## [The task]
Write down each of the records again, exactly and in full.

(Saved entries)
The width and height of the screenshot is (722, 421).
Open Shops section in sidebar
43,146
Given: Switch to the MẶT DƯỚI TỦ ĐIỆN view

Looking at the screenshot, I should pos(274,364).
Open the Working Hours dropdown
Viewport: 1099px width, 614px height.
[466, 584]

## [The answer]
The width and height of the screenshot is (722, 421).
Open Shops section in sidebar
43,146
Given: Switch to the MẶT DƯỚI TỦ ĐIỆN view

Looking at the screenshot, I should pos(274,364).
Open the Working Hours dropdown
Viewport: 1099px width, 614px height.
[466, 584]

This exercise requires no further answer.